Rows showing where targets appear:
···

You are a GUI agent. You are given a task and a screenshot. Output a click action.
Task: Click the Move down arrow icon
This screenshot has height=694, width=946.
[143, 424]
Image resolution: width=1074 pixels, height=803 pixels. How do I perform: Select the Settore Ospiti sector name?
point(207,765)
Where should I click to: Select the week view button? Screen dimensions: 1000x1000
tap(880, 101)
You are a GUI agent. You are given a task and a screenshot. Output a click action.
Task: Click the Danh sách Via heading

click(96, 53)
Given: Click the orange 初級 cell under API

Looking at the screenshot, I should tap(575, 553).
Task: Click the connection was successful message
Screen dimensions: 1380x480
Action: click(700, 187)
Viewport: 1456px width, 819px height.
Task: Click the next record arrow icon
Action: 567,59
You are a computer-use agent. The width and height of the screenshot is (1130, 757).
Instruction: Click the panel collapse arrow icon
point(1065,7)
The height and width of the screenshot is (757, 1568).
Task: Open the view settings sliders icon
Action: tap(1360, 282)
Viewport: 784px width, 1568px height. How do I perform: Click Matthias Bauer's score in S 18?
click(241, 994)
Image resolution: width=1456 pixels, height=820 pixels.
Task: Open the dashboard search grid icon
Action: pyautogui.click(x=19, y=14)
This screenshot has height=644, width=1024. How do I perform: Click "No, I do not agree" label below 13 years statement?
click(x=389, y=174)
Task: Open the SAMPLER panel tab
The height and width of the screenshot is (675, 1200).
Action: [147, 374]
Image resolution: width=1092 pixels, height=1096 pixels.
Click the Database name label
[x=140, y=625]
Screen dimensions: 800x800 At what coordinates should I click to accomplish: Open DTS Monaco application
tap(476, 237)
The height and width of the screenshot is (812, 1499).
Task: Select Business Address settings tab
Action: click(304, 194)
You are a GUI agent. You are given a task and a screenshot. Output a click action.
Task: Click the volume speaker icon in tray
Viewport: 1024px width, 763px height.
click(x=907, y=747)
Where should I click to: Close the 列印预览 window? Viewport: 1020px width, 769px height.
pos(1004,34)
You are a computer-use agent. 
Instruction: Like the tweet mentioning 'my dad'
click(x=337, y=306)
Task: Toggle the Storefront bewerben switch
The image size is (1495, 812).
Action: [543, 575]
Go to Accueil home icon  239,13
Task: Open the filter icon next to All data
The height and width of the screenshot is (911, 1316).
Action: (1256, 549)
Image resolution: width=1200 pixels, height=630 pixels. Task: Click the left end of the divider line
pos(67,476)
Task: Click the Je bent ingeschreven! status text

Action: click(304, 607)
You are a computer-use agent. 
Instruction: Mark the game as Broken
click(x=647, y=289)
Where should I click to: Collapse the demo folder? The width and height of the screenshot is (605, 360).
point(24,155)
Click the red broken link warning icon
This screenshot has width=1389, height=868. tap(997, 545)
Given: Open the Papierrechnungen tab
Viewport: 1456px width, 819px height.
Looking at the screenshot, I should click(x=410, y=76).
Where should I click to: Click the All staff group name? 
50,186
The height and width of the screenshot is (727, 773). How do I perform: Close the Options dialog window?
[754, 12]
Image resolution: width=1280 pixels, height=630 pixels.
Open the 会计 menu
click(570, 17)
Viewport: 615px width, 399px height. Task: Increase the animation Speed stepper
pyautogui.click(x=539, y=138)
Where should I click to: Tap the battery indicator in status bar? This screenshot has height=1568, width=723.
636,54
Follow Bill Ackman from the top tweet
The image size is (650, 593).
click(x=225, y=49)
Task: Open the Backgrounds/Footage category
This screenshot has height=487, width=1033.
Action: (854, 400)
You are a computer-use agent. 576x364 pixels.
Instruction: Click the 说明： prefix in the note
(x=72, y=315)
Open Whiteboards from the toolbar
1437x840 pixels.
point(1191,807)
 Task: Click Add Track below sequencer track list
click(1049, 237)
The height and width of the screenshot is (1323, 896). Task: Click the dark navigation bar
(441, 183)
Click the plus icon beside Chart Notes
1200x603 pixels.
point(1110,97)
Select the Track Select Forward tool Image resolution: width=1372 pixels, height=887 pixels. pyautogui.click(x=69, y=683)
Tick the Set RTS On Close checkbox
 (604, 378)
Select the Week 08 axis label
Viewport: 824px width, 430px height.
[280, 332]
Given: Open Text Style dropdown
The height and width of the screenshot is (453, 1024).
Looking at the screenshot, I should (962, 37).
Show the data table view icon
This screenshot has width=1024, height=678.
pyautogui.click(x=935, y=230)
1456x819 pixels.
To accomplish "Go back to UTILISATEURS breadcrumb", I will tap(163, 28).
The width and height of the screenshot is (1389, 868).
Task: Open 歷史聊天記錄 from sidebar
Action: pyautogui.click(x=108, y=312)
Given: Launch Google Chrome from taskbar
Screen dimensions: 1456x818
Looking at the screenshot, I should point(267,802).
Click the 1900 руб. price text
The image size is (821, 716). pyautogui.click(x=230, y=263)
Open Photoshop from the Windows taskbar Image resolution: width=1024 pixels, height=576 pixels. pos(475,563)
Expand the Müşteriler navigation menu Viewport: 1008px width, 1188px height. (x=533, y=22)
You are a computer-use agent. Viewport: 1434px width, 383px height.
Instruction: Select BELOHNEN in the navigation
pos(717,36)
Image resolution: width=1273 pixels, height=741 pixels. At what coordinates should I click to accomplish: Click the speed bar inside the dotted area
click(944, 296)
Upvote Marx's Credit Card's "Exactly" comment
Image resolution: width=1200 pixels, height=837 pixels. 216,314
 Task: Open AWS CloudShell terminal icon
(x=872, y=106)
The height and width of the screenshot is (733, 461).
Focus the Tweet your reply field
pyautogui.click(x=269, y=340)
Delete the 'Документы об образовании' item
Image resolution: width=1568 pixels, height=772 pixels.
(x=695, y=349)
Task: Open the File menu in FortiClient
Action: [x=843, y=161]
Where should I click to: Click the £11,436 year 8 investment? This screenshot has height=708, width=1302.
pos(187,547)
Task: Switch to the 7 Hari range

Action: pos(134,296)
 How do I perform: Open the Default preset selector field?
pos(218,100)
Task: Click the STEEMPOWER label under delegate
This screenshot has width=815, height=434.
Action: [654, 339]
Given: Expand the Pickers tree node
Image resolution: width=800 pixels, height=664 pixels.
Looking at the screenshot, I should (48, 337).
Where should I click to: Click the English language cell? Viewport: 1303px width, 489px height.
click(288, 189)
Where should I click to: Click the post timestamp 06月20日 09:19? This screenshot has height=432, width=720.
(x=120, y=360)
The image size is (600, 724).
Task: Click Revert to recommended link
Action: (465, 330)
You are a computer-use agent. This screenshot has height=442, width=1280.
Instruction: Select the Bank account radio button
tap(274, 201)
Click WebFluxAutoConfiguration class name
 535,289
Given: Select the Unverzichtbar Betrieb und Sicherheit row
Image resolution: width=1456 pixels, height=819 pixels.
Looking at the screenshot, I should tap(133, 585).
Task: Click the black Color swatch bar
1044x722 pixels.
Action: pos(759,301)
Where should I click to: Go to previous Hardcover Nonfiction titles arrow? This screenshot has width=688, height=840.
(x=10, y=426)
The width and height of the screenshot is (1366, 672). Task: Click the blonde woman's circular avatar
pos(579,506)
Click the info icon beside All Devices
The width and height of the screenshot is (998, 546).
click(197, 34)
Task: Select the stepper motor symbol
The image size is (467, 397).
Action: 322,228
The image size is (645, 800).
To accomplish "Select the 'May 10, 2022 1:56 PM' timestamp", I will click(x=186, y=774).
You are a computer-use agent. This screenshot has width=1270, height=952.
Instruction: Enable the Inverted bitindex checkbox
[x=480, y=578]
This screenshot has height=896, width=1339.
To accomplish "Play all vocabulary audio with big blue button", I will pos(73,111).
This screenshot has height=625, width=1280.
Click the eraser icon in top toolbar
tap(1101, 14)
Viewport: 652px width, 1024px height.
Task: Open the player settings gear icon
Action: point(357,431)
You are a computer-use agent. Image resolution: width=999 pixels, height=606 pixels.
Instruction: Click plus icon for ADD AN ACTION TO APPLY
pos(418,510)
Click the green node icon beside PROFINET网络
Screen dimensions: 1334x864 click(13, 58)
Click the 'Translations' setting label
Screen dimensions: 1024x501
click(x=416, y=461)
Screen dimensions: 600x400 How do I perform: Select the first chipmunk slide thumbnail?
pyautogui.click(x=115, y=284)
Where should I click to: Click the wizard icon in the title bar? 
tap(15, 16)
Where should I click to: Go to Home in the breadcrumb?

···

Put the material's lines, from the very first one through the line containing "tap(880, 101)", into a JSON list of strings with one string per line, leaving out any blank lines.

[
  "You are a GUI agent. You are given a task and a screenshot. Output a click action.",
  "Task: Click the Move down arrow icon",
  "This screenshot has height=694, width=946.",
  "[143, 424]",
  "Image resolution: width=1074 pixels, height=803 pixels. How do I perform: Select the Settore Ospiti sector name?",
  "point(207,765)",
  "Where should I click to: Select the week view button? Screen dimensions: 1000x1000",
  "tap(880, 101)"
]